Notre pays se caractérise par une grande disponibilité des données publiques. Elles sont nombreuses, accessibles, parfois redondantes et régulièrement mises à jour dans des délais très acceptables. Par comparaison avec nos voisins européens, nous n’avons pas à nous plaindre. L’INSEE, les Journaux Officiels, les Greffes des Tribunaux de Commerce (via le GIE Infogreffe) et l’INPI (Institut National de la Propriété Industrielle qui gère l’activité du RNCS - Registre National du Commerce et des Sociétés -) sont les quatre fournisseurs majeurs dans la production de données publiques. Ces différents producteurs publics travaillent via des licences de rediffusion. Comme spécialistes de la rediffusion ou comme utilisateurs à des fins internes, les sociétés spécialisées dans l’information sur les entreprises et les grands acteurs ayant leurs activités dédiées à la gestion du poste clients, comme les Assureurs Crédit et les sociétés de Factoring, sont de gros consommateurs de ces dites données publiques. Fournisseurs et utilisateurs évoluent sur un marché dynamique et couramment évalué à 200 millions d’euros. Si l’on ne peut que se féliciter de la commodité d’obtention en ligne des données publiques et des conditions financières d’accès somme toute raisonnables, les services de l’État, en revanche, voient dans leur production des tâches réalisées en double : saisies effectuées d’une part par les services d’Infogreffe et d’autre part par ceux de l’INPI, en direct ou via un sous-traitant.
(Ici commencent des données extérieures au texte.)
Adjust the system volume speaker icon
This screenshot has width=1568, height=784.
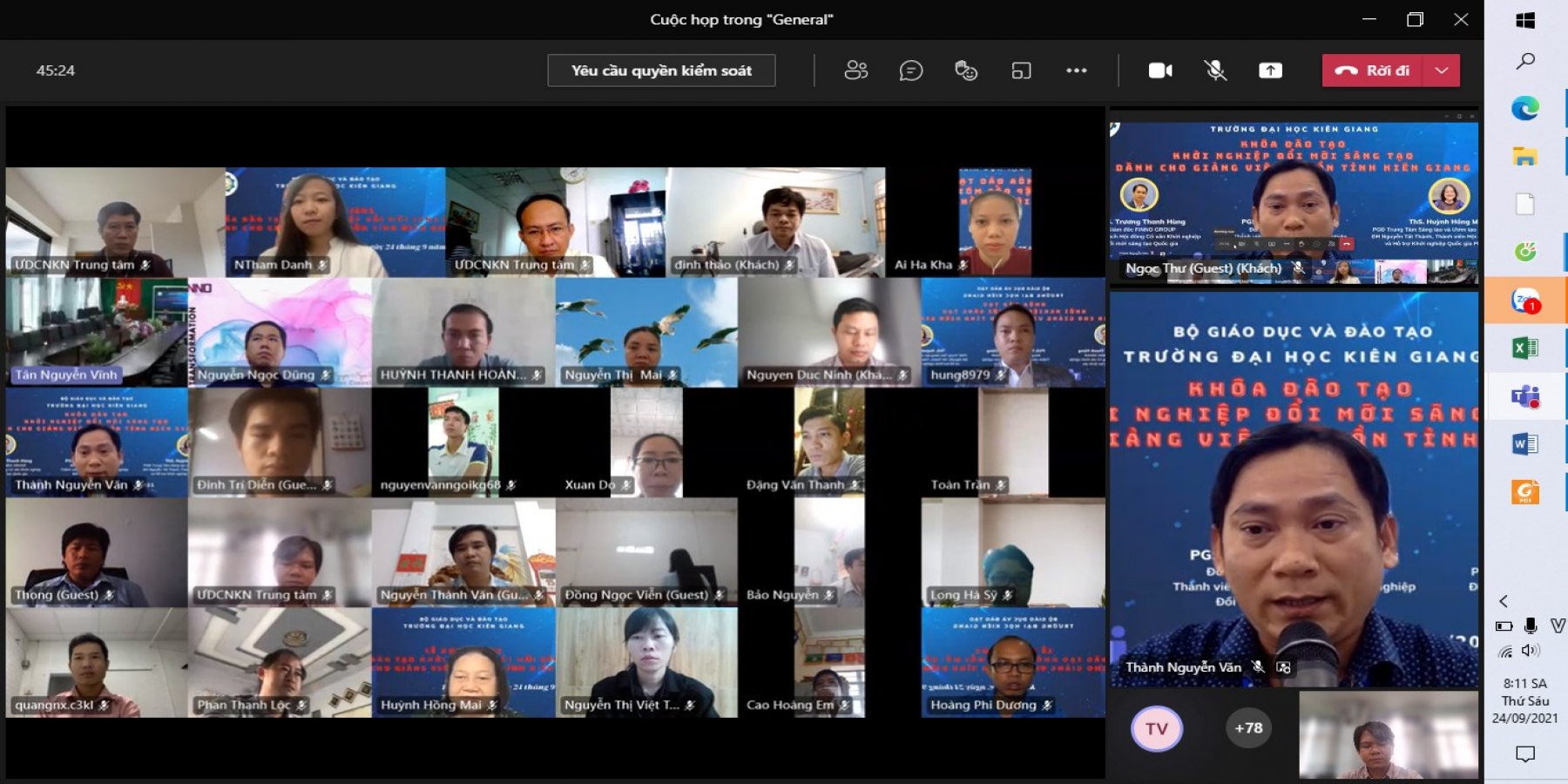pos(1531,651)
Tâches donc coûteuses, à une époque où la recherche d’économies est un acte de gestion citoyen.

Sans doute est-ce un des éléments qui a concouru à la signature d’un accord entre l’INPI et le GIE Infogreffe. Cet accord, qui sera opérationnel le 1er octobre, interpelle les professionnels. La date correspond en effet à la fin du contrat passé, suite à un appel d’offres lancé en 2005, entre l’INPI et Coface Services, opérateur technique pour la saisie, la numérisation et la maintenance du service Euridile.

Tout d’abord, il reconnaît de fait le statut envié de guichet unique d’accès aux données du RNCS via une délégation de service public. Ce statut donné au GIE Infogreffe n’est pas une surprise dans la mesure où il était déjà envisagé depuis une dizaine d’années au moins par les pouvoirs publics.

Le respect de la concurrence est un principe fondamental dans l’exercice quotidien du métier des professionnels de l’information. Le monopole confié au GIE sur la collecte des données publiques sur les entreprises serait en effet en contradiction avec le droit en matière de concurrence dès lors qu’Infogreffe se réserve l’usage de certaines données ou s’affranchit d’un dispositif qui devrait normalement s’appliquer à tout rediffuseur. Notre fédération attend également du GIE Infogreffe la continuité et donc la fourniture d’une qualité de service identique à celle qu’offrait l’INPI. Enfin, si nous pouvons comprendre l’intérêt économique de cette nouvelle organisation, il nous semble, depuis que nous en avons eu connaissance, que le délai entre son annonce et sa mise en œuvre est extrêmement court. L’expérience des Journaux Officiels avec le changement de format informatique de livraison des données du BODACC a été mal vécue par les acteurs du marché, essentiellement privés. Nous ne souhaitons pas voir renouveler ce type de situation.